La ley, al referirse a las escrituras notariales, obliga al pago del impuesto AJD “al adquirente del bien o derecho y, en su defecto, las personas que insten o soliciten los documentos notariales, o aquellos en cuyo interés se expidan” (artículo 29). El pasaje del reglamento que acaba de ser anulado por el Supremo (art. 68.2) precisaba que en las “escrituras de constitución de préstamo con garantía se considerará adquirente al prestatario”. El origen formal de este pasaje es el artículo 8.2 de la ley del impuesto, ley que regula en realidad dos impuestos (transmisiones patrimoniales y AJD).

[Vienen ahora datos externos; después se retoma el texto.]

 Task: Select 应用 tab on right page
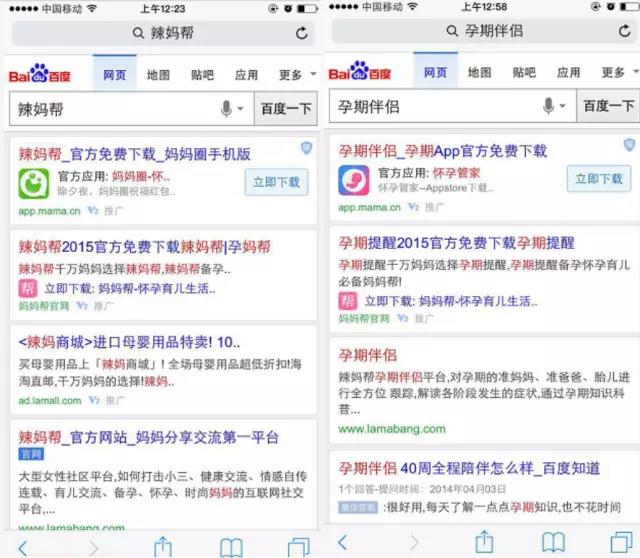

Este artículo, aunque se refiere a las transmisiones patrimoniales, sigue vigente y aún se puede manejar en vía interpretativa para mantener el estado de cosas anterior a la sentencia. No obstante, el Tribunal Supremo ha cerrado la duda que él mismo había reabierto sobre quién es el interesado en solemnizar un préstamo hipotecario: para el Supremo, el único interesado es el banco, tal es la consecuencia de la afirmación tajante “el sujeto pasivo en el impuesto AJD cuando el documento sujeto es una escritura pública de préstamo con garantía hipotecaria es el acreedor hipotecario, no el prestatario”. Por ello es difícil de anticipar el sentido y el resultado del pleno convocado el 5 de noviembre. Ese día el Tribunal Supremo, ya anulado el pasaje reglamentario, pero también proclamado su nuevo criterio (“paga el banco”), podrá intentar fijar el alcance prospectivo de su nueva doctrina, con el fin de blindar las las oficinas de hacienda autonómicas ante reclamaciones masivas de ingresos tributarios indebidos por parte de los clientes, que podrían extenderse hasta 4 años a contar desde ahora. Este intento sería insólito, pues la nulidad retrotrae las situaciones jurídicas a su estado original. Además, sería relativamente estéril, porque las haciendas autonómicas podrían oponerse a las reclamaciones, arrastrando a los reclamantes a un largo y trabajoso proceso primero administrativo y luego judicial, dando de nuevo ocasión al Tribunal Supremo de reconsiderar su criterio. Para los nuevos préstamos, la banca podría protegerse del deber recién impuesto, mientras se mantenga la incertidumbre, con aumentos de las comisiones de apertura u otras maniobras del estilo. Un cambio de la ley en cualquier sentido es improbable a corto y medio plazo, dada la delicadeza sociopolítica del asunto en tiempos preelectorales (clientes) pero, sobre todo, económico-financiera (bancos, Fisco).